Invité par l’équipe du collège Aragon, l’écrivain et sociologue Azouz Begag, ministre délégué à la Promotion de l’égalité des chances dans le gouvernement Villepin, est venu discuter avec des classes de 3e, ce 21 février. Au centre des discussions, l’autobiographie (les élèves ont lu “Le gone du Chaâba” et “Béni ou Le paradis privé”) et la littérature, “une question centrale” selon l’écrivain.D’emblée, il parle de sa satisfaction de revenir à Vénissieux. “Dans les années quatre-vingt, rappelle-t-il, je venais pour jouer au foot contre l’équipe des Beaux zizis, dans laquelle était Luis Fernandez. On voulait tous faire du football… sauf moi. Je voulais poursuivre mes études. Mon père était venu de Sétif en 1947, Sétif où il y a eu un massacre le 8 mai 1945. Il disait que le seul moyen de se construire des ailes, d’échapper à la misère et à la boue, c’était d’écouter ce que les profs avaient à dire en classe. Il fallait apprendre le français mieux que le Francis. Lui-même le parlait mal et disait Francis à la place de Français. Il y avait un gars, dans ma classe, qui s’appelait Francis. Cest devenu mon obsession : être devant Francis !”
Il a beau avoir été ministre, Azouz Begag n’a pas changé. Il manie l’humour, sait parler aux jeunes et leur donne, l’air de rien, de belles leçons de vie. Azouz s’appuie sur sa propre expérience et montre qu’on peut être né de parents immigrés, analphabètes et formidables, avoir été élevé dans un bidonville et devenir lettré, auteur de 45 livres, ministre.
“Rien n’est impossible, clame-t-il. Aujourd’hui, quand on s’appelle Mohamed, Rachid, Fatima ou Fatoumata, c’est plus difficile que quand on porte un prénom chrétien. Et alors ? Soit vous pleurez et restez chez vous à regarder la télé, soit vous vous battez pour que ça change. Je suis allé depuis 20 ans dans toutes les prisons de France, invité par les bibliothécaires. Les détenus regrettent tous de ne pas avoir travaillé à l’école, ils disent tous qu’elle était une planche de salut.”
Il parle de ses déconvenues au sein du gouvernement auquel il a appartenu entre 2005 et 2007, des insultes proférées par le ministre de l’Intérieur et par celui des Collectivités territoriales, tous deux appelés à de plus hautes fonctions depuis (Nicolas Sarkozy et Brice Hortefeux). Devant la colère des élèves qui s’insurgent (“Faut pas se laisser faire, m’sieur”), il sourit : “La maîtrise de la langue est une arme de défense absolue. Je vous la conseille. Il faut combattre la discrimination par la connaissance, la culture. Pas avec les poings. Le coup de boule de Zidane a fait perdre son équipe. Ne succombez pas à la tentation de la violence mais utilisez le calme, la connaissance, la politesse. Ça désarme !”

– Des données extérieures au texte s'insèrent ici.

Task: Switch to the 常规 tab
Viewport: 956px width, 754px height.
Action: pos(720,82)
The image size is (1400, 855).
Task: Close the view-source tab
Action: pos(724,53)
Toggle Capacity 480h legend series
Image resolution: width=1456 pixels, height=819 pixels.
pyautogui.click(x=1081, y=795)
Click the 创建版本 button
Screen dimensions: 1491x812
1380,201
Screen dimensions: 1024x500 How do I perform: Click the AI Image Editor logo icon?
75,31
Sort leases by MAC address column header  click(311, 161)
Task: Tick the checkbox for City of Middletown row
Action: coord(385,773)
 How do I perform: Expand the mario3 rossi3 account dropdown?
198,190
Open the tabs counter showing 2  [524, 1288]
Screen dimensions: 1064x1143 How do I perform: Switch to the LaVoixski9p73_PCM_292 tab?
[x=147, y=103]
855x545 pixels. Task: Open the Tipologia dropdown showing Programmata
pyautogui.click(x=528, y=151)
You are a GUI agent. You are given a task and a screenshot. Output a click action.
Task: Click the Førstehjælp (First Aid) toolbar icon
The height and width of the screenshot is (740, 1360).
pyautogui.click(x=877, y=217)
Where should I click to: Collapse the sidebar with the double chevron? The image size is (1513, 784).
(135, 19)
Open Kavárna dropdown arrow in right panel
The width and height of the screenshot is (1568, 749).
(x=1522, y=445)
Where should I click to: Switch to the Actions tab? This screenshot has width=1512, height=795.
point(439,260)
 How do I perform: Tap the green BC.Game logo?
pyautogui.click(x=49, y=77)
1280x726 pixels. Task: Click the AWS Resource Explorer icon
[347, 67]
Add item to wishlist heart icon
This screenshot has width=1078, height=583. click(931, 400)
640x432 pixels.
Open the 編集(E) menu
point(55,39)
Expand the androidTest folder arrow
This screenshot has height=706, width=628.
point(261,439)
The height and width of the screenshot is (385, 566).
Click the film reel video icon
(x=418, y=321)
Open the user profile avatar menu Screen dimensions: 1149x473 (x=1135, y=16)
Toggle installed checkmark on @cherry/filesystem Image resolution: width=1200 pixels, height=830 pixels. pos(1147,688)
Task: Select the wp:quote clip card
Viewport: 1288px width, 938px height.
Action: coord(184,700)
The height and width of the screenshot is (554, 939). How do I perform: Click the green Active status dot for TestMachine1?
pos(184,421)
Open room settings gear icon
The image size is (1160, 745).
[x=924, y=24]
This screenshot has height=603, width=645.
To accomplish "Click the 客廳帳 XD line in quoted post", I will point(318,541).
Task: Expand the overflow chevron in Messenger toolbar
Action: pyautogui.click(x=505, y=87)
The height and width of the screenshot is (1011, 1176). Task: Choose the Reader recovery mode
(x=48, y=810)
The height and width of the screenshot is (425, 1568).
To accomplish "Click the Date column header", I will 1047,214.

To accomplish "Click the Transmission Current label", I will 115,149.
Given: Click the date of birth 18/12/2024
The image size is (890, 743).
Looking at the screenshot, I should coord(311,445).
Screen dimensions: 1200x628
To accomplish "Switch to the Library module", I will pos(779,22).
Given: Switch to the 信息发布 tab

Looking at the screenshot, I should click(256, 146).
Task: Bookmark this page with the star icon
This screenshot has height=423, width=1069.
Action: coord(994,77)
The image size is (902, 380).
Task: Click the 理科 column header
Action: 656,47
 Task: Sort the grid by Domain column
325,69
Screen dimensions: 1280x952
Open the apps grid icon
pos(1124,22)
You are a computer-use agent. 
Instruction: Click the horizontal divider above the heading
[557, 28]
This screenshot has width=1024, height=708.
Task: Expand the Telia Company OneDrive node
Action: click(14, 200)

Quand les collégiens lui demandent quelle carrière il préfère, la politique ou la littéraire, Azouz Begag répond : “Les deux. Il n’y a aucune raison de laisser la politique aux autres. Parmi les 577 députés à l’Assemblée nationale, aucun n’est Arabe. Pour lutter contre les tendances racistes, il faut voter, faire de la politique.”
“La société a-t-elle changé ?” questionnent encore les jeunes. “Tous les jours. Le nombre de filles voilées que je vois à Vénissieux m’impressionne. Les religions se sont invitées au centre de la société alors qu’elles sont de l’ordre du privé. Je suis contre les musulmans qui, à Paris, prient dans la rue. Mon père le faisait chez lui quand il ne trouvait pas de place à la mosquée.”
Et puisqu’il est là aussi pour parler littérature, l’écrivain avoue son attachement à “L’Odyssée” et à Homère, “un type de Saint-Priest”. Il explique l’étymologie du mot “nostalgie”, “la douleur d’avoir quitté le nid” et résume : “Ulysse, c’est l’histoire d’un gars qui veut retourner au bled.” Azouz teste même les élèves, qui lui renvoient la balle : “Ulysse est face au Cyclope. Vous le connaissez ? C’est le fils de qui ?” “Poséidon”, répondent plusieurs. À son sourire, on sent l’homme de lettres heureux.